A new survey from the Center for Education Finance and Policy finds that more than half of high school students surveyed believe they’ll have to find an extra classroom in their new school district.
The survey also found that, while the majority of respondents were aware of the potential shortages of supplies, many were not confident they could find them.
“I know the teachers are going to have to work extra hours to meet their needs,” said freshman student Lauren LePage, who attends Roosevelt High School in New York City.
“It is really hard to believe they’re going to be able to do that.
But the schools are really hurting.
They need to do a better job, they need to be more responsive.”
The Center for Educational Finance and Security (CEFS) conducted the survey with the Helping Students Succeed Project and the National Center for School Improvement (NCSI), and surveyed more than 2,000 students in grades 6 through 12.
The results are based on responses from the students, teachers, and principals surveyed.
“Students want to know if they can get the supplies they need, so they are concerned about being able to get to school,” said Catherine O’Neil, an associate professor of education finance at Cornell University and lead author of the study.
“There are some good resources out there that can help students find what they need and get to the classroom, but not all of them are very effective.”
The survey also included information about school closures, the cost of textbooks, and the impact of school closals on students.
Students were asked about the cost and impact of each school closure on their learning and the quality of instruction they receive.

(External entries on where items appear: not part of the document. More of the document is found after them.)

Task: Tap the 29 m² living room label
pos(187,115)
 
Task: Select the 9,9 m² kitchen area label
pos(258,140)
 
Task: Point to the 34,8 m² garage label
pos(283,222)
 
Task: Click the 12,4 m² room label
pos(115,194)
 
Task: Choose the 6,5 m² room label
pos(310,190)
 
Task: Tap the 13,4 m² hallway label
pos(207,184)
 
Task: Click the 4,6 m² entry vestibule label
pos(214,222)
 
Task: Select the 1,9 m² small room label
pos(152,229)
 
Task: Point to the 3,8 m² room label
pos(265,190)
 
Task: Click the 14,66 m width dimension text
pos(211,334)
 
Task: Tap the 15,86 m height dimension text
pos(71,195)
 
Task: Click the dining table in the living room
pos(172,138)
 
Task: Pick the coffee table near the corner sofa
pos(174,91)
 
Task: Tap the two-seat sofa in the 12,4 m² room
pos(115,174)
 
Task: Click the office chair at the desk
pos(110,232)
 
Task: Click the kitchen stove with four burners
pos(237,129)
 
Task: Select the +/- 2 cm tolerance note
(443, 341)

“When you’re in the midst of a crisis, you want to make sure you have access to everything,” said LePage.
“If I was going to go back to school, I’d want a lot more than just what was on the list.
I need to get a lot of the supplies I need.”

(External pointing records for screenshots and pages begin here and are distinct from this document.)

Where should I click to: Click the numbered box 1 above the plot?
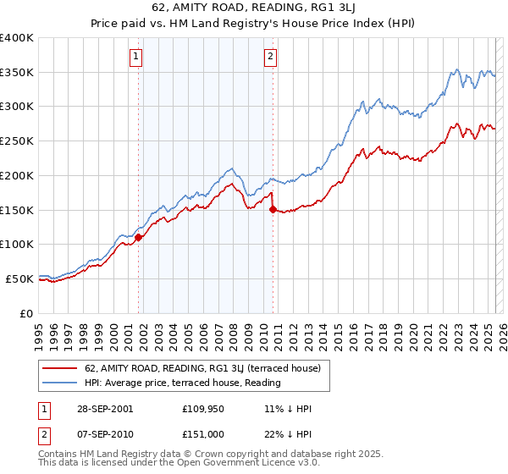pyautogui.click(x=136, y=57)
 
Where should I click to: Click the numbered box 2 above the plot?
pyautogui.click(x=270, y=57)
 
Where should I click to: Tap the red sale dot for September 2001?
pyautogui.click(x=139, y=238)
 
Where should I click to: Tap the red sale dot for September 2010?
pyautogui.click(x=273, y=209)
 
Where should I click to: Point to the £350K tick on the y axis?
pyautogui.click(x=17, y=73)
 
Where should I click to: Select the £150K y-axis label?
pyautogui.click(x=17, y=210)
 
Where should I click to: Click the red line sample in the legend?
pyautogui.click(x=60, y=368)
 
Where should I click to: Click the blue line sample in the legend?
pyautogui.click(x=60, y=383)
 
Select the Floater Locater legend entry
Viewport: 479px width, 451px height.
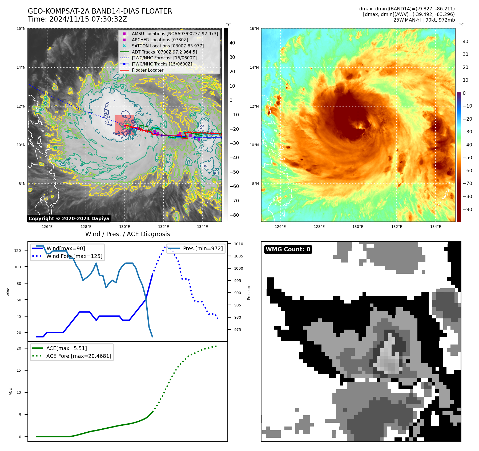(147, 70)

Some schools are seeing higher costs to bring in supplies due to the closure of schools.
Last year, the New York State Department of Education released a report finding that schools in New Jersey were closing more than 3,000 schools due to budget cuts and a shortage of textbooks.

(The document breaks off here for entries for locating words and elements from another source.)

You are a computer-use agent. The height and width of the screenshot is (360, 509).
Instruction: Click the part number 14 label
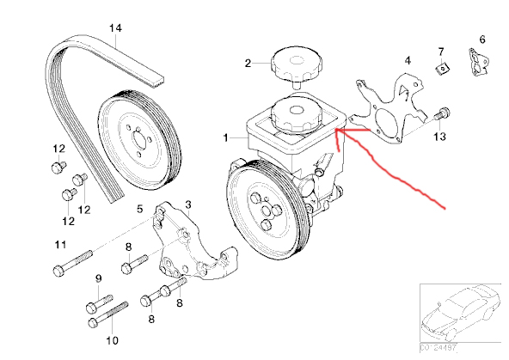coord(115,28)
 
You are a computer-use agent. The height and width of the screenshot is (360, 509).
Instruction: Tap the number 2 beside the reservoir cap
coord(248,64)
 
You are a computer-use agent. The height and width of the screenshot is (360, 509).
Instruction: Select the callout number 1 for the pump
coord(226,137)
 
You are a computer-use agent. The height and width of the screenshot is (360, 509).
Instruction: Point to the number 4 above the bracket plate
coord(408,61)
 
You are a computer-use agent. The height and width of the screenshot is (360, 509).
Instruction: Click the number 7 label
coord(441,52)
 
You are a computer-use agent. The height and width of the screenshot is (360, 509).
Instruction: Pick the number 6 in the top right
coord(482,40)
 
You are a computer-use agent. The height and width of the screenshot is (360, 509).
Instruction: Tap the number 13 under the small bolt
coord(440,137)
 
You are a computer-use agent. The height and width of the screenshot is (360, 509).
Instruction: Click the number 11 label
coord(60,244)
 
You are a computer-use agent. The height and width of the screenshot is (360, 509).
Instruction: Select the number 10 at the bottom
coord(113,340)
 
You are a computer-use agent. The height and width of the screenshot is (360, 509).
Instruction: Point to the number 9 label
coord(98,278)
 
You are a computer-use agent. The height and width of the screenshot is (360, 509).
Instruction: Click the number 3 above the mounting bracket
coord(188,204)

A recent study by the Center on Budget and Policy Priorities found that states across the country have faced increased student dropouts due to school closess.
The new survey found that students have also been asking if supplies can be transferred from their current school district to another.
“The schools are still looking for the best way to move supplies around, and some are seeing that as the only way to get the best return on their investment,” said O’Neill.
“Students are still asking these questions, and it is an opportunity for the states to work together to improve supply.
But some states are not doing enough to ensure that these students have access and have access that they can count upon to get through the school year.”
In addition to the supply crisis, some states have closed some public schools due, in part, to budget shortfalls.
In 2017, more than a third of all schools in Mississippi closed because of budget shortbacks.
The state’s Department of Health also closed one-third of its schools.
Other states are also experiencing financial pressure from students who are seeking to move to more affordable schools.
In 2016, students in Florida had to make up the difference in tuition with a $2,500 increase to pay for the cost-sharing.
Last summer, a student from Virginia’s Washington University School of Law took the extraordinary step of using her college savings to move from Fairfax County, Virginia, to a school that is much closer to her home in Charlottesville, Virginia.